** Opening DATA SHOWN block **

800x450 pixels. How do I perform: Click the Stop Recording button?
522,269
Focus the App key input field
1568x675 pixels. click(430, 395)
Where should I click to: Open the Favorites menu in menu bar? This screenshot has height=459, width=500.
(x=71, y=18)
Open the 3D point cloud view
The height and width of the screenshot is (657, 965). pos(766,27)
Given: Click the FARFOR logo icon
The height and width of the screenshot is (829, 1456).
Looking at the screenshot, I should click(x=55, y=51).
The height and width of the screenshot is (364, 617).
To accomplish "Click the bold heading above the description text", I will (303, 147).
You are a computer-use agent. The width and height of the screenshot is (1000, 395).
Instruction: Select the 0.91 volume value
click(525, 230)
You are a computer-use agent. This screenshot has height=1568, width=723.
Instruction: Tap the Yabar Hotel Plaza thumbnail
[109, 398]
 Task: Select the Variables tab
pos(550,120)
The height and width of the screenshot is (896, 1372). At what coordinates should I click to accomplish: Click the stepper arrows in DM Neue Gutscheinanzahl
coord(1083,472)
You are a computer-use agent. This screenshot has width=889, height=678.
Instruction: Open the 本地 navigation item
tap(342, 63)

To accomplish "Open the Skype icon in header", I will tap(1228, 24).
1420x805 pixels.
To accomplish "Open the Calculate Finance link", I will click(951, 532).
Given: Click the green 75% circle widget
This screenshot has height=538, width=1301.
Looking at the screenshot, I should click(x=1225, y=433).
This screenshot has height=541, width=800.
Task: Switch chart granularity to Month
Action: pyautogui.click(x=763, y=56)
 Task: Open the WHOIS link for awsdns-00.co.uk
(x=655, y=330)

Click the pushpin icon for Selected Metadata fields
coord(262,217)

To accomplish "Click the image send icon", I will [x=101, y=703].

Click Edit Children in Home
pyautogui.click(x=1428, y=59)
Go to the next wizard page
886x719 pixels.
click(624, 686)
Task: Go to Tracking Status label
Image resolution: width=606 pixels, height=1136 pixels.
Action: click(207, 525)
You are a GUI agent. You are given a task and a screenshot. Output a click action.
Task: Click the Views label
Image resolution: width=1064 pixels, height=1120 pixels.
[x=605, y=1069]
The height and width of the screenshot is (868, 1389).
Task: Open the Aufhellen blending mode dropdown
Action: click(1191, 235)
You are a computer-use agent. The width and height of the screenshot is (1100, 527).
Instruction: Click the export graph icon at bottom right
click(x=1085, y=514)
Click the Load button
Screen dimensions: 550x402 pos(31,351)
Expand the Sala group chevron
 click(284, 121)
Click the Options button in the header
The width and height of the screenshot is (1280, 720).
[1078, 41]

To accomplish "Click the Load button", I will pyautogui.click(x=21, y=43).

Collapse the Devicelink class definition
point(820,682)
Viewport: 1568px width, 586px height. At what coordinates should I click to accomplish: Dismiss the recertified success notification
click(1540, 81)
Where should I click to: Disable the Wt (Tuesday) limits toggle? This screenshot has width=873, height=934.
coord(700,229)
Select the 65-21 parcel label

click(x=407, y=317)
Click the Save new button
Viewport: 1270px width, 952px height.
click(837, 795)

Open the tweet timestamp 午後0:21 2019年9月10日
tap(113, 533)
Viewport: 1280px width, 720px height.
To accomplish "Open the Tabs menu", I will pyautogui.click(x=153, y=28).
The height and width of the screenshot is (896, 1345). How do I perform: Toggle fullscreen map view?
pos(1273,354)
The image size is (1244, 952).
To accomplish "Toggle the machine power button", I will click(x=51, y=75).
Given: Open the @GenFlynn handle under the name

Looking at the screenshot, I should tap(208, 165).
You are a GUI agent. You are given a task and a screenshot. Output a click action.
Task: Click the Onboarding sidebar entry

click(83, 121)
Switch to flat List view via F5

** Closing DATA SHOWN block **

Every entry is to be restated exactly, with no line dropped.

EXERCISE SOLUTION:
800x450 pixels. How do I perform: Click the Stop Recording button?
522,269
Focus the App key input field
1568x675 pixels. click(430, 395)
Where should I click to: Open the Favorites menu in menu bar? This screenshot has height=459, width=500.
(x=71, y=18)
Open the 3D point cloud view
The height and width of the screenshot is (657, 965). pos(766,27)
Given: Click the FARFOR logo icon
The height and width of the screenshot is (829, 1456).
Looking at the screenshot, I should click(x=55, y=51).
The height and width of the screenshot is (364, 617).
To accomplish "Click the bold heading above the description text", I will (303, 147).
You are a computer-use agent. The width and height of the screenshot is (1000, 395).
Instruction: Select the 0.91 volume value
click(525, 230)
You are a computer-use agent. This screenshot has height=1568, width=723.
Instruction: Tap the Yabar Hotel Plaza thumbnail
[109, 398]
 Task: Select the Variables tab
pos(550,120)
The height and width of the screenshot is (896, 1372). At what coordinates should I click to accomplish: Click the stepper arrows in DM Neue Gutscheinanzahl
coord(1083,472)
You are a computer-use agent. This screenshot has width=889, height=678.
Instruction: Open the 本地 navigation item
tap(342, 63)

To accomplish "Open the Skype icon in header", I will tap(1228, 24).
1420x805 pixels.
To accomplish "Open the Calculate Finance link", I will click(951, 532).
Given: Click the green 75% circle widget
This screenshot has height=538, width=1301.
Looking at the screenshot, I should click(x=1225, y=433).
This screenshot has height=541, width=800.
Task: Switch chart granularity to Month
Action: pyautogui.click(x=763, y=56)
 Task: Open the WHOIS link for awsdns-00.co.uk
(x=655, y=330)

Click the pushpin icon for Selected Metadata fields
coord(262,217)

To accomplish "Click the image send icon", I will [x=101, y=703].

Click Edit Children in Home
pyautogui.click(x=1428, y=59)
Go to the next wizard page
886x719 pixels.
click(624, 686)
Task: Go to Tracking Status label
Image resolution: width=606 pixels, height=1136 pixels.
Action: click(207, 525)
You are a GUI agent. You are given a task and a screenshot. Output a click action.
Task: Click the Views label
Image resolution: width=1064 pixels, height=1120 pixels.
[x=605, y=1069]
The height and width of the screenshot is (868, 1389).
Task: Open the Aufhellen blending mode dropdown
Action: click(1191, 235)
You are a computer-use agent. The width and height of the screenshot is (1100, 527).
Instruction: Click the export graph icon at bottom right
click(x=1085, y=514)
Click the Load button
Screen dimensions: 550x402 pos(31,351)
Expand the Sala group chevron
 click(284, 121)
Click the Options button in the header
The width and height of the screenshot is (1280, 720).
[1078, 41]

To accomplish "Click the Load button", I will pyautogui.click(x=21, y=43).

Collapse the Devicelink class definition
point(820,682)
Viewport: 1568px width, 586px height. At what coordinates should I click to accomplish: Dismiss the recertified success notification
click(1540, 81)
Where should I click to: Disable the Wt (Tuesday) limits toggle? This screenshot has width=873, height=934.
coord(700,229)
Select the 65-21 parcel label

click(x=407, y=317)
Click the Save new button
Viewport: 1270px width, 952px height.
click(837, 795)

Open the tweet timestamp 午後0:21 2019年9月10日
tap(113, 533)
Viewport: 1280px width, 720px height.
To accomplish "Open the Tabs menu", I will pyautogui.click(x=153, y=28).
The height and width of the screenshot is (896, 1345). How do I perform: Toggle fullscreen map view?
pos(1273,354)
The image size is (1244, 952).
To accomplish "Toggle the machine power button", I will click(x=51, y=75).
Given: Open the @GenFlynn handle under the name

Looking at the screenshot, I should tap(208, 165).
You are a GUI agent. You are given a task and a screenshot. Output a click action.
Task: Click the Onboarding sidebar entry

click(83, 121)
Switch to flat List view via F5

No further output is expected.